The ancient authorities are admittedly less than clear, but, to the extent they discuss the issue, they indicate that a Blond Giant exists, if at all, at birth.  Seee.g., Sir Frederick Pollock, English Law Before the Norman Conquest, Essays I, p. 104.  Indeed, no less an authority than Barbyrac states as follows, in explicating the rule: “That whensoever a blond child is born, then shall such child have preference to shared flora when he doth grow to a great stature.”  Laurence Fontaine, L’Économie Morale: Pauvréte, Créddit et Confiance Dans L’Europe Preindustrielle (1975) (citing 3 Barbyrac on Property Naturalis, § 771.45 (1583)); see also P.R.O, C.39/24, Muschamp v. Stoakes (1598) (holding the same).  Similarly, the ancient case of Muschamp, cited immediately above, indicates that “the blond emblem of birth confers the [relevant] privilege [and so invokes the exception].”  Muschamp v. Stoakes.

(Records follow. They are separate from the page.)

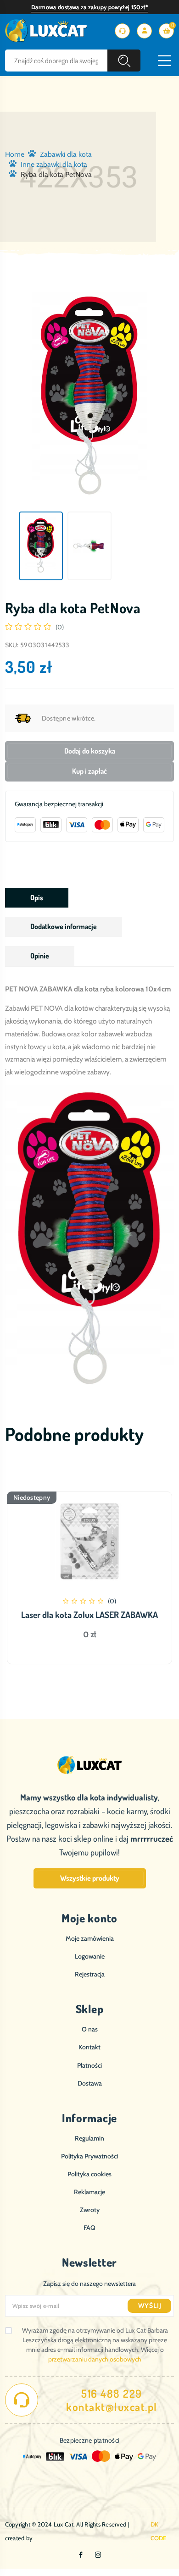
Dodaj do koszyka (89, 750)
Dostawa (90, 2083)
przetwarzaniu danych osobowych (94, 2359)
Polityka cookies (89, 2174)
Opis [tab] (36, 897)
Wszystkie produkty (89, 1877)
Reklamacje (89, 2192)
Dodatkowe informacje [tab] (63, 926)
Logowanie (90, 1956)
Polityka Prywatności (89, 2156)
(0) (60, 627)
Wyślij (150, 2305)
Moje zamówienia (90, 1938)
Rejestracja (90, 1974)
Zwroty (90, 2210)
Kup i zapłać (89, 771)
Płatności (89, 2065)
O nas (90, 2029)
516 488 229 (111, 2393)
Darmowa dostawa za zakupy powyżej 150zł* (89, 7)
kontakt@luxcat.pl (111, 2406)
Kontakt (89, 2047)
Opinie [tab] (39, 955)
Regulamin (89, 2138)
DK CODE (159, 2531)
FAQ (89, 2228)
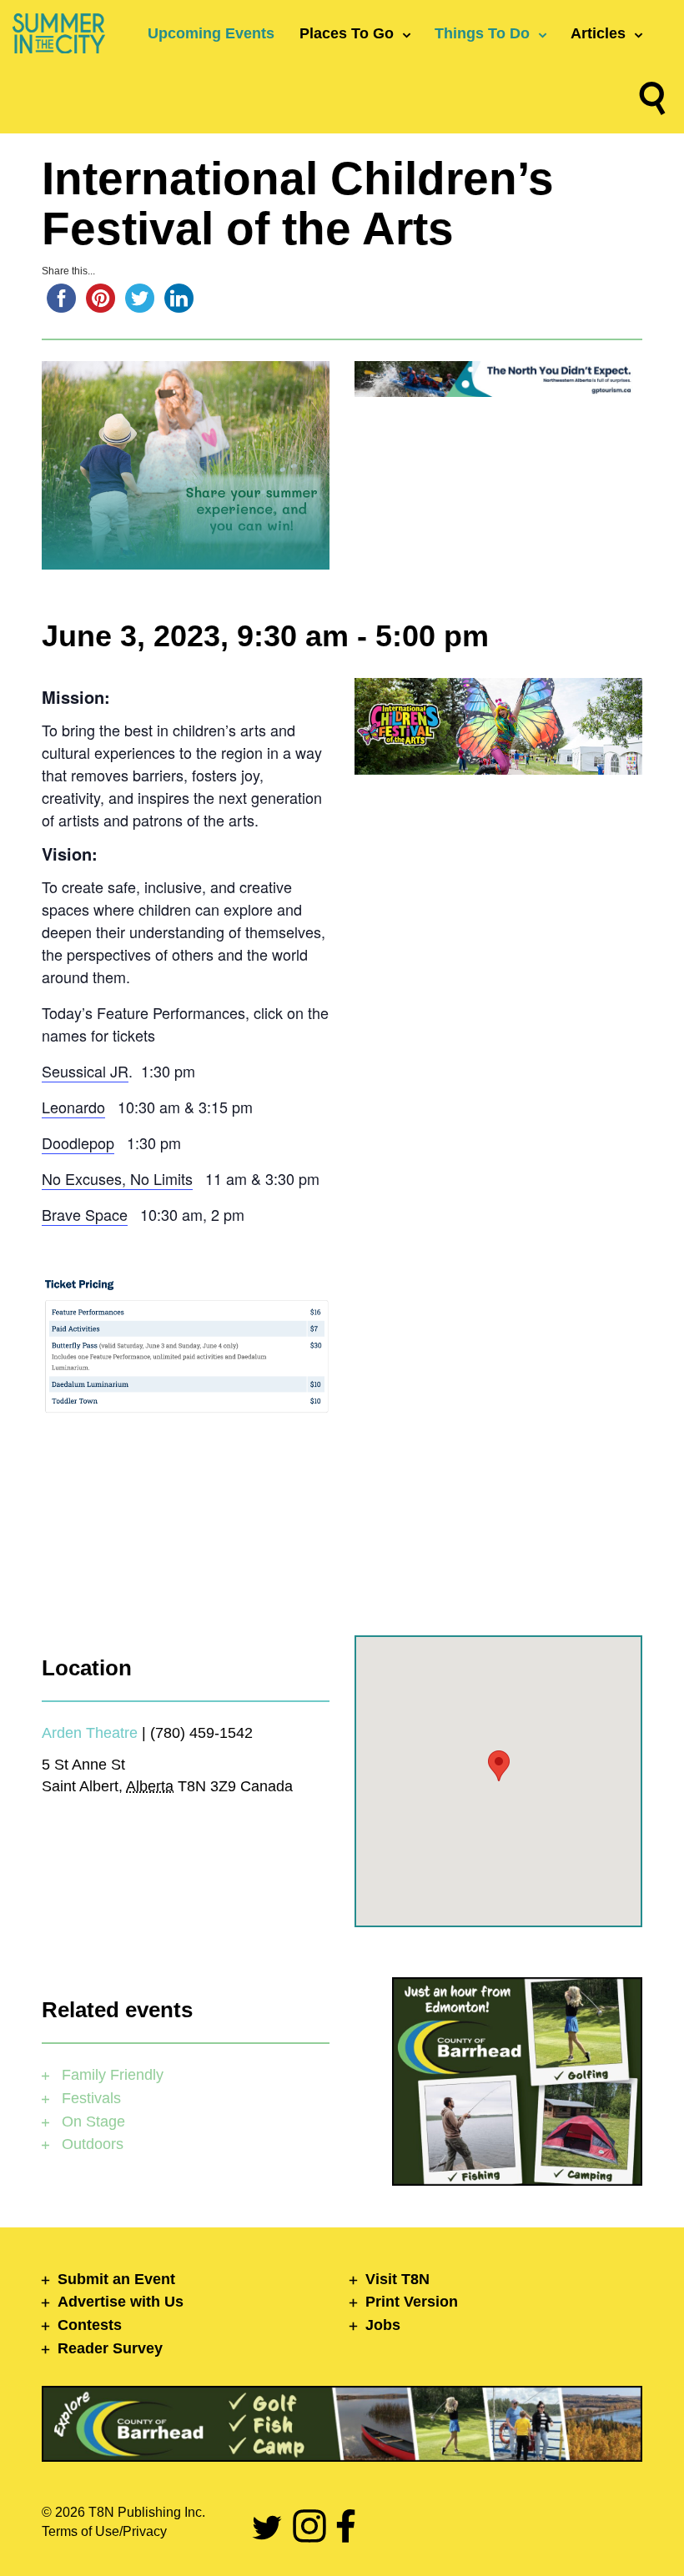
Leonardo (73, 1106)
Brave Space (85, 1214)
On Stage (91, 2121)
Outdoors (90, 2144)
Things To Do (482, 33)
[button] (498, 1766)
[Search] (652, 101)
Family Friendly (110, 2074)
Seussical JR (85, 1071)
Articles (598, 33)
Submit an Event (116, 2279)
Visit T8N (397, 2279)
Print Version (411, 2301)
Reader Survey (110, 2348)
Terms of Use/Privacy (104, 2531)
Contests (90, 2325)
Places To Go (346, 33)
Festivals (89, 2098)
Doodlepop (78, 1142)
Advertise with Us (121, 2301)
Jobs (382, 2325)
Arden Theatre (90, 1733)
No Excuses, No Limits (117, 1178)
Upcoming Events (211, 33)
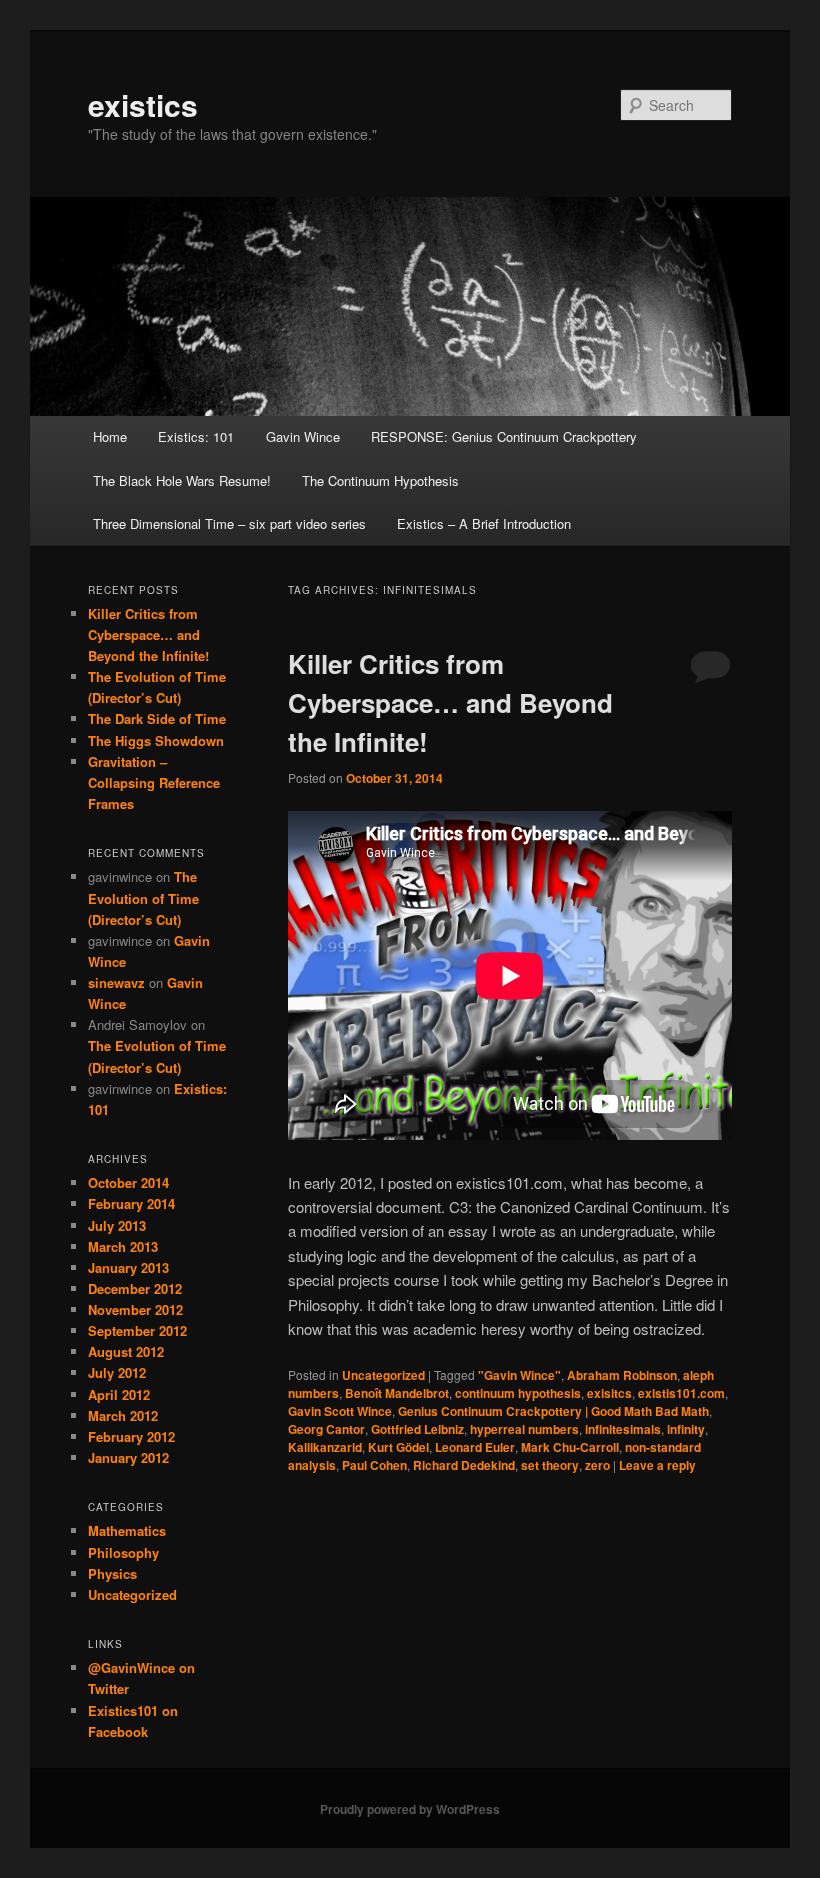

These authorities cumulatively indicate, then, that any claimant to the Blond Giant exception must be blond at birth.  Here, defendant was both over six feet tall and blond at the time of trial.  He was not, however, blond at birth.  As such, he was not entitled to the benefit of the Blond Giant exception.  Accordingly, we reverse the holdings below and direct the trial court below to enter an order declaring that plaintiff and defendant equally own the Sycamore tree in question.

And here is a proper IRAC


Mitzul v. Mitzul

made up citation


Deciding Court: Supreme Court of the State of Denizen

Parties: I. Mitzul (plaintiff, appellee), A. Mitzul (defendant, appellant)

Procedural History: Plaintiff sued, requesting each brother is entitled to half of the proceeds of the tree equally. Trial and appeal courts found full ownership of the tree to defendant. Trial court applied BG rule and ruled in favor of defendant even though he dyes his hair, saying it doesn’t matter.  

Facts: Someone offered to buy a tree that sits on the property line of the plaintiff and defendant's two houses. Defendant estimates 60% of the tree is on his side and suggests splitting the proceeds proportionately. Plaintiff suggests splitting it evenly because the tree is on both sides. 

Issue:  Who owns vegetation when it straddles property line? 

Rule: Blond Giant exception. If a controversy over ownership of shared vegetation, party with blond hair and over 6’ wins ownership. 

Analysis: Because defendant dyes his hair, he is unable to win under the BG rule because it states that you must be a natural blond. Since neither brother follow under the exception, judge refers back to the original rule that if there is a dispute between shared vegetation, it is shared equally. 

Holding: Judge agrees with original rule of equal sharing and not the exception for the rule because it does not apply here. Judge reverses, declaring that the plaintiff and defendant equally own the tree.